Analyses
From the amount of food each individual consumed in the food preference tests we derived metrics aimed at estimating niche centre, breadth and overlap (De Cáceres et al. 2011). We computed a distance matrix between food types based on their nutritional content (hydrocarbons, fat and proteins) while also taking into account the physical characteristics of each food type (length and width). These variables, standardized in order to remove differences due to units of measurement, were used to calculate the Euclidean distance between pairs of seed types. The niche centre in this resource space was computed by means of a principal coordinate analysis (PCoA), averaging the coordinates of the resources preferred by the individual in each trial (De Cáceres et al. 2011). The niche centre was defined as the multivariate mean in the subspace of the two first axes, which together accounted for > 80% of the observed variation. To describe niche breadth while accounting for resemblance among resources, we used Rao’s quadratic entropy as implemented in the ‘indicspecies’ package (De Cáceres & Legendre 2009). In addition, we also estimated the proportion of diet variation of each population that was due to either variation within (WIC) or among individuals (TNW). To this purpose, we modified the R package “indicspecies” to be able to deal with the fact that some resources are more similar among them than others (De Cácereset al. 2011). Finally, we estimated the mean pairwise niche overlap between each pair of individuals as a measure of the overall similarity among individuals within a population (De Cáceres et al. 2011).
We used Bayesian general mixed-effects models to estimate the repeatability of food preferences, using the packages MCMCglmm (Hadfield 2009) and BRMS (Bürkner 2017). For both wild-trapped adults and captive-bred juveniles, we partitioned the within- vs. between-individual components of variance in food preferences by fitting individual identity as a random effect. The among-individual variance expressed as a proportion of the trait is the repeatability (Gamer et al., 2010). The confounding effect of sex, age, session, and aviary were evaluated by including them as fixed effects. Although individuals were tested in groups of six individuals, we did not include the testing group as random blocking effect because adding it did not improve model fit (Table S1). To assess whether morphology influenced food preferences of pigeons, we conducted a Principal Component Analysis (PCA) based on the correlation matrix of morphological traits with the function “prcomp” in R (R core team 2015), and used the scores as predictors in mixed-effects models.
We disentangled the genetic and environmental components underpinning variation in food preference using an animal model approach (Kruuk & Hadfield 2007; Wilson et al. 2010), again based on Bayesian mixed-effects models. For labile traits, phenotypic variation at the between-individual level is not necessarily equal to additive genetic variation because individuals may also experience differing sets of non-genetic effects on their phenotypes. However, the between-individual phenotypic variation can be decomposed into genetic and non-genetic (or so-called ‘permanent environmental’) components using quantitative genetic models (Kruuk & Hadfield 2007; Wilson et al. 2010).

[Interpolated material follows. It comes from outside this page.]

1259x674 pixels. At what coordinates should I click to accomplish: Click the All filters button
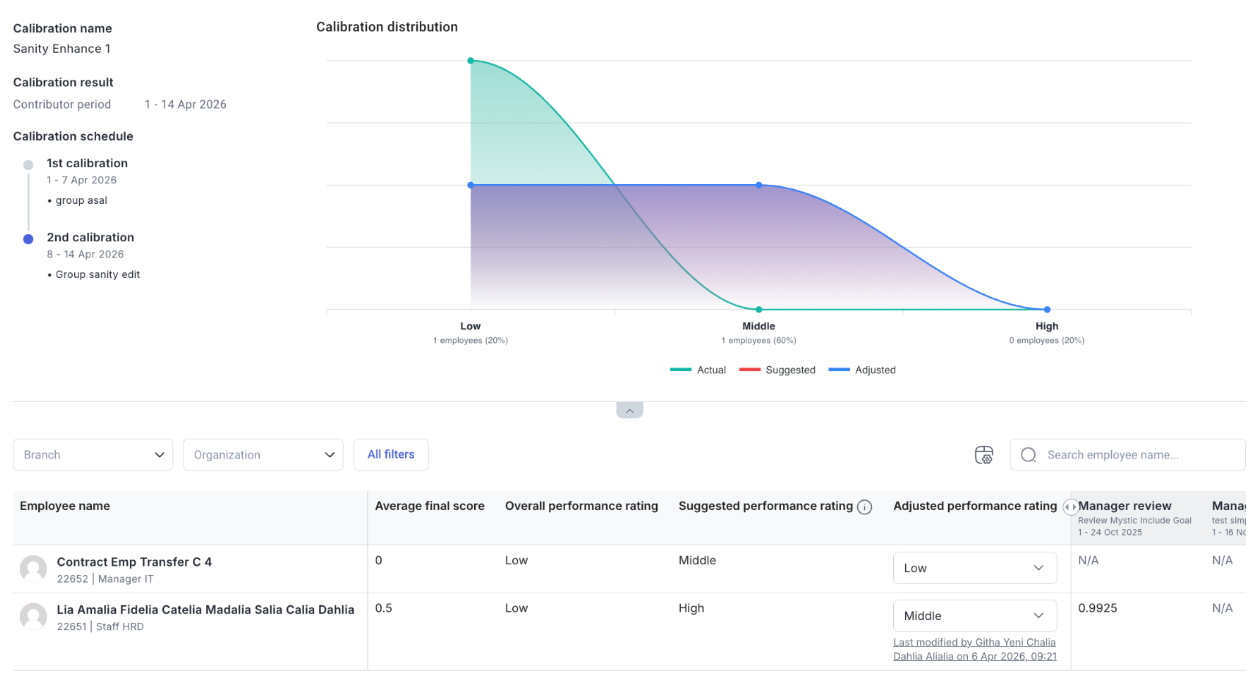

Thus, we used Bayesian Mixed Models that included individual identity plus two additional variables as random factors, one relating individuals to their records in the pedigree and another accounting for the nest where offspring were raised (as half offspring were cross-fostered). We estimated heritability by dividing the posterior distribution of the variance component associated with the pedigree by total variance.
We also used the “animal model” to analyse diet plasticity by means of reaction norms, comparing preferences during the short-term assays with those from the long-term assays.
Following Nussey et al. (2007), we assessed variation in plasticity of the niche centre among individuals by including the interaction between period (i.e. short-term vs long-term, coded as a fixed effect) and the identity of individuals (coded as a random effect). We compared this model with a model including the pedigree as a random effect to determine the existence of heritable variation in plasticity (i.e. adaptive plasticity). We compared models using Waic, the widely applicable information criterion (Bürkner 2017).